» **Texte source**
Démolitions à Tindu, Pierre-Lenquette et Saint-Quentin
La nouvelle stratégie provinciale prévoit, en priorité, de mettre un terme définitif à la construction de logements sociaux. "On ne peut pas continuer, il y a trop de logements vacants", estime Sonia Backès. En Nouvelle-Calédonie, 3 000 habitations seraient actuellement inoccupées. Une perte de recettes considérable pour les bailleurs sociaux. Mais la province Sud envisage d’aller encore plus loin en "diminuant la densité du parc social". Autrement dit : détruire certains grands ensembles dans les quartiers où ce type d’habitat est "surreprésenté", afin de "rééquilibrer l’offre résidentielle".
"On a vu que cette densité importante de logements sociaux avait sans doute contribué à la dégradation du climat social et donc aux émeutes de mai dernier", insiste la présidente de la province Sud. Plusieurs secteurs ont déjà été identifiés : Saint-Quentin, où trois tours doivent encore être rasées, Tindu, ainsi que Pierre-Lenquette. Soit 356 logements, pour un coût total estimé entre 1,2 et 1,4 milliard de francs. L’État serait prêt à financer 75 % des chantiers de déconstruction de Tindu et Pierre-Lenquette, mais les financements restent à trouver pour Saint-Quentin. Le parc social vacant serait alors utilisé pour reloger les familles vivant dans ces ensembles voués à la destruction, ainsi que celles occupant les squats, dont la résorption est une des grandes orientations de la stratégie provinciale.

[Données enregistrées]
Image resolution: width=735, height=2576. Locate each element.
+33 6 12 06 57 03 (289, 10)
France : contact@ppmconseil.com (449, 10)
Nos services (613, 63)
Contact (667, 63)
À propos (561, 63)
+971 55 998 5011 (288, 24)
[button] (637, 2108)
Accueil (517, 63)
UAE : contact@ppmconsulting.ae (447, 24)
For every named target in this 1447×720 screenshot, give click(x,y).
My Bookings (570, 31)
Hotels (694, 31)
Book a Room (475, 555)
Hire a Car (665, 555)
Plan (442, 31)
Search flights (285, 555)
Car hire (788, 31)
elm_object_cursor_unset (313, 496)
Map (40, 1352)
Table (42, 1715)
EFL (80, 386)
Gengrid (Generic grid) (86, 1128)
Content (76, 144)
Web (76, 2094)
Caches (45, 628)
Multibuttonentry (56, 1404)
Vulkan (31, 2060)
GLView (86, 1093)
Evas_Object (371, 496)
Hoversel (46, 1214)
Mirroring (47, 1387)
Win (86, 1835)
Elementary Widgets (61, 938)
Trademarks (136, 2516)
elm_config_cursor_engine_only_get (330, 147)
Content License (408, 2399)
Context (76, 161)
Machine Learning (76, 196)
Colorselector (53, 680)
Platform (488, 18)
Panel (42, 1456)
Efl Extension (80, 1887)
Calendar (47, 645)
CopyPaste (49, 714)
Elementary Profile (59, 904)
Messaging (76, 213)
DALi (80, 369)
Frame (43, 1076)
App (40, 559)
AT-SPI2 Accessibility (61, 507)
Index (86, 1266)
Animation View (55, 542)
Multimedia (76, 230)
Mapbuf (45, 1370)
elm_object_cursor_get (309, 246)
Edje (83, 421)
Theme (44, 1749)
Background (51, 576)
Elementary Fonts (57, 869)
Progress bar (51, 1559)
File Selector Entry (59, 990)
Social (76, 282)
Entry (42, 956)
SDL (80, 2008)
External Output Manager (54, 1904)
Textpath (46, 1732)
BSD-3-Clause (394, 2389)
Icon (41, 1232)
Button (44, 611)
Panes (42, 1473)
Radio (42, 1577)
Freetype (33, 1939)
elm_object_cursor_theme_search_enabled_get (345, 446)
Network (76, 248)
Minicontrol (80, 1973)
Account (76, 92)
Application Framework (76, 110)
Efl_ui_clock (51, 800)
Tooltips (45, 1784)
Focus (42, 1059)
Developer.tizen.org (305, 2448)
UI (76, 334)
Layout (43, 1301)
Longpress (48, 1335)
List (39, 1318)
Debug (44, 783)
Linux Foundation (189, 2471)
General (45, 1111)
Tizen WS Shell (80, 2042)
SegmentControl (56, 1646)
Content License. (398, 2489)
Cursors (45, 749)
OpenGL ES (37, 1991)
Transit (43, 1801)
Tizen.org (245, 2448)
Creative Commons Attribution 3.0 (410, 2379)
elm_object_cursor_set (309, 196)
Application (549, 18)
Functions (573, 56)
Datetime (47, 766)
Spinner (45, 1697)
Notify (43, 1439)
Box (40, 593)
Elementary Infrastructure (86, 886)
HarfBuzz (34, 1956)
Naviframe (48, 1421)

» **Objectif**
Poursuivez le texte source sur les démolitions de logements sociaux en province Sud après sa dernière phrase.

» **Résultat ci-dessous**
Une "politique de désurbanisation ciblée" déjà engagée depuis plusieurs années par les collectivités et les bailleurs sociaux, avec l’objectif assumé de redessiner ces quartiers où se concentrent actuellement les populations les plus pauvres. La construction de logements dits "intermédiaires", en accession à la propriété pour des ménages issus de la classe moyenne, doit justement participer à une forme de mixité sociale recherchée. Autre outil pour réduire le nombre d’occupants du parc social : les inciter à acheter un bien en dehors de l’agglomération, en développant l’accès à des "logements abordables" en Brousse.
Vision politique "punitive"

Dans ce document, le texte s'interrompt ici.